Often, however, the words are identical in meaning, or one word can be subsumed by the other. Furthermore, because they are usually relics of archaic English, they can sound pompous and anachronistic. Here are just three examples.
- Cease and desist
The Shorter Oxford English Dictionary (SOED) tells us that cease means ‘…stop, leave off, desist, discontinue’ and that desist means ‘cease, stop, forbear…refrain, abstain’.
Both cease and desist are formal, rarely-used, old-fashioned words meaning stop. You will probably never hear somebody telling you to ‘cease smoking’ or ‘desist from smoking’. Especially if you a non-smoker.
- Null and void
This is an example of a pairing deriving from different languages, null from the Latin nullus and void from the Old French voide (modern form: vide).
SOED states that null means ‘Of no legal or binding force; void, invalid’ and that void means to ‘make legally…invalid,… annul’.
The terms are therefore interchangeable. The contract is null or the contract is void suffices.
Contrast these with the time-honoured ‘The contract is null and void and of absolutely no effect whatsoever’. (Or, as they say in America, ‘zero, zip, zilch, nada.)
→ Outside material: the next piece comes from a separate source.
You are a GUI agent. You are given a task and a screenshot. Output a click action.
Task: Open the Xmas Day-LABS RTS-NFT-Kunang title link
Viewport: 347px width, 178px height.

- Give, devise and bequeath
You might read this expression in somebody’s last will and testament. (Another unnecessary pairing; will suffices).
SOED tells us that to devise means ‘the action of bequeathing’ and that to bequeath is ‘to leave to a person by will’. From this it seems clear that if you ’give’ something to somebody in a will, you don’t need to ‘devise’ or ‘bequeath’ it.
The last word on the subject, as so often, goes to Bryan A. Garner (Legal Writing in Plain English, p.43):
To avoid needless repetition, apply this rule: if one word swallows the meaning of other words, use that word alone. To put it scientifically, if one term names a genus of which the other terms are merely species – and if the genus word supplies the appropriate level of generality – then use the genus word only. And if the two words are simply synonyms (convey and transport), simply choose the one that fits best in your context.
Legal Language exercise
Complete the common legal ‘doublets’:
- _______________ and conditions.
- Fixtures and _________________.
- Suffer or ____________________.
- ______________and enjoyment.
- Rules and ___________________.
- Starsky and _______________ .
Try producing some redundant writing – it doesn’t have to be legal. You’ll often find you’re using language of different origins. Latin contributes nearly 50% of English words.
He gave me a cordial (Latin), hearty (Germanic), joyous (Latin via Old French) welcome.
He was incarcerated (Latin) in a London jail (American English, from Latin via Old French).
She struck the intruder (Latin) in anger (Old Norse) and in rage (Latin via Old French).
They dedicated their lives to fighting (Germanic) and combatting (Latin) the mobsters (Latin) and the mafia (Arabic via Italian).